Eddie O’Rourke, whose interpretations of Elvis Presley music were legendary in Bayonne for more than 30 years, passed away in July. O’Rourke was not only famous locally but Lisa Marie Presley visited Bayonne to pay homage to him, cementing Eddie’s standing in the music community.

The death of Justin Belini in March touched a nerve among local residents. Justin, struck down by a hit-and-run driver on Avenue E, died slightly less than a year after his best friend had been killed in a motorcycle accident nearby.

The death of EMT Michael Burke in early December brought out hundreds of mourners, including public-safety personnel from around the county and the state.

Two fires in March raised concerns about some of the narrow streets in the city that emergency vehicles cannot access. Firefighters had to drag hoses down an entire block to reach Trembley Court. Meanwhile, a fire on Broadway resulted in the destruction of the very popular Harry’s Wine Cellar. Fortunately, by summer the store had reopened across the street from its original location.

Two men in April were arrested for allegedly making bombs and throwing them out the window of their apartment on 33rd Street. Although far less serious than first thought, the incident shook some residents because it followed so closely the tragedy in Newtown.

The city also arrested a notorious graffiti artist, not once, but twice.

Public safety was increased

The city this year saw the swearing in of new police officers and firefighters. The police also opened their new state-of-the-art headquarters early in the year.

While the new fire station on MOTBY wasn’t completed by the end of the year, most of the work was done. The fire station is poised to provide the east side of the city and new development with increased fire protection.

Public-safety unions settled their contracts, paving the way for predictable budgets over the next four years.

Overshadowing the year, however, was the still-unresolved contract with teachers, who protested monthly at school-board meetings and even marched on city hall to send a message. This also spurred the effort to establish an elected school board. While the petition drive failed, organizers said they would bring this up again in 2014.

Although voters rejected saving rent control in 2013, it became a hot subject for organizers who plan to reintroduce the measure for the May 2014 election.

Bayonne public schools thrived

Bayonne public schools made huge strides in 2013 that included upgrading their technology to meet new, stricter online testing for students, and opened an arts and academic academy, allowing the district to retain students who might have been lured away to academies elsewhere in the county or state.

The Bayonne High School Marching Band marched in the national Memorial Day Parade in Washington D.C. this year.

Marist High School upgraded its technology, allowing students to store and access information on the Internet cloud.

Bayonne Community Museum hosted a number of arts events this year, part of a move to expand cultural activities in the city.

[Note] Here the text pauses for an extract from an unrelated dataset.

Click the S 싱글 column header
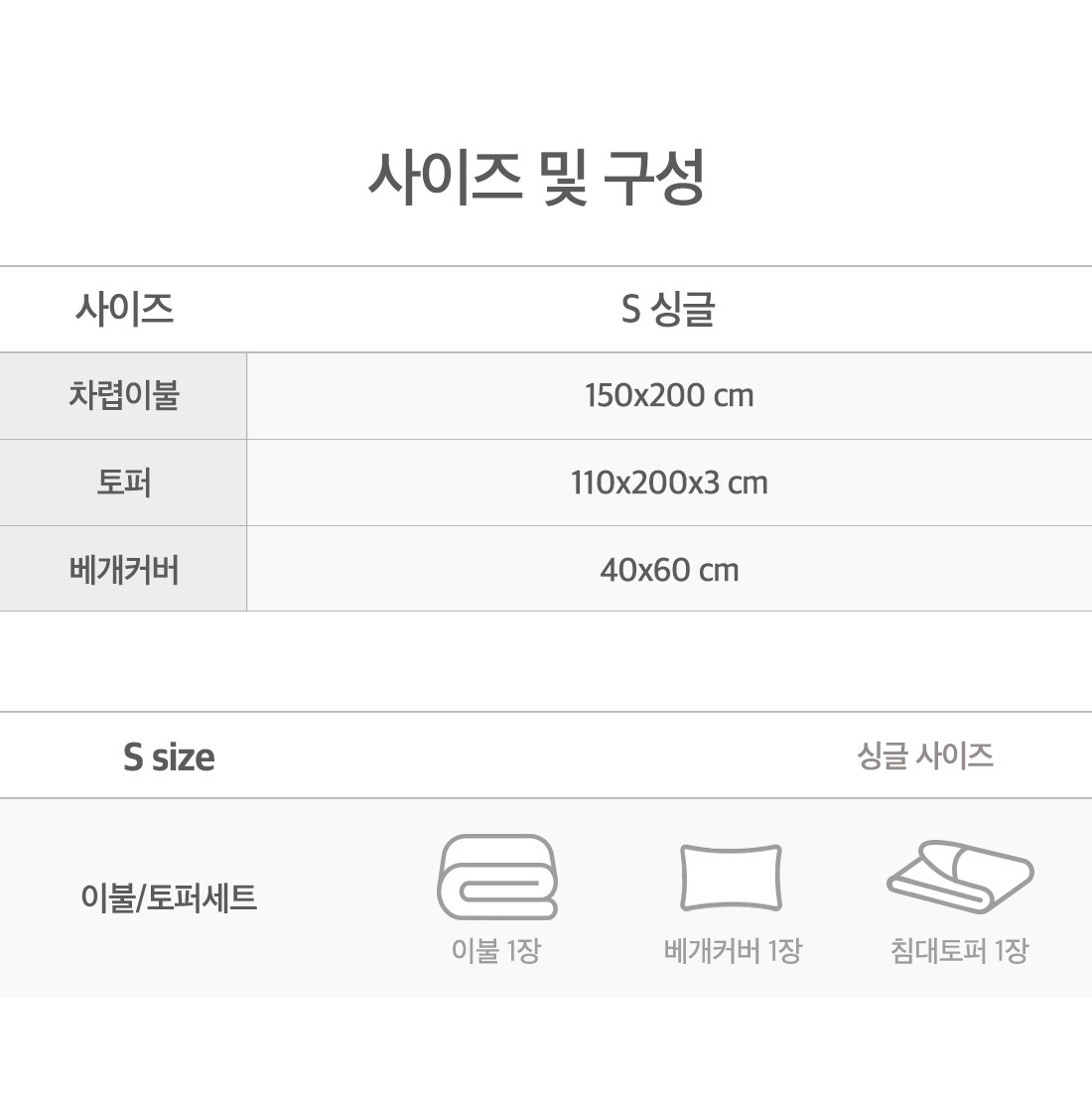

Advances at Bayonne Medical Center

After a number of significant improvements, Bayonne Medical Center became a part of CarePoint Health network, with its own health-insurance program, its own cooperative network of doctors, and the combined power of three hospitals that would make it a rising star in the county’s health network. By year’s end, with CarePoint backing Bayonne-based McCabe Ambulance, it was even challenging the predominance of the Liberty Healthcare network with a proposed new ambulance service for Jersey City and possibly elsewhere.

Early election kickoff

Mayor Mark Smith announced his reelection early in the fall, unusually early. But he already faced two challengers by year’s end, including James Davis and Anthony Zanowic.

Gov. Christopher Christie came to Bayonne several times this year, once to kick off the raising of the bridge roadway, and later as part of his campaign for reelection. Bayonne voters came out big for Christie in November.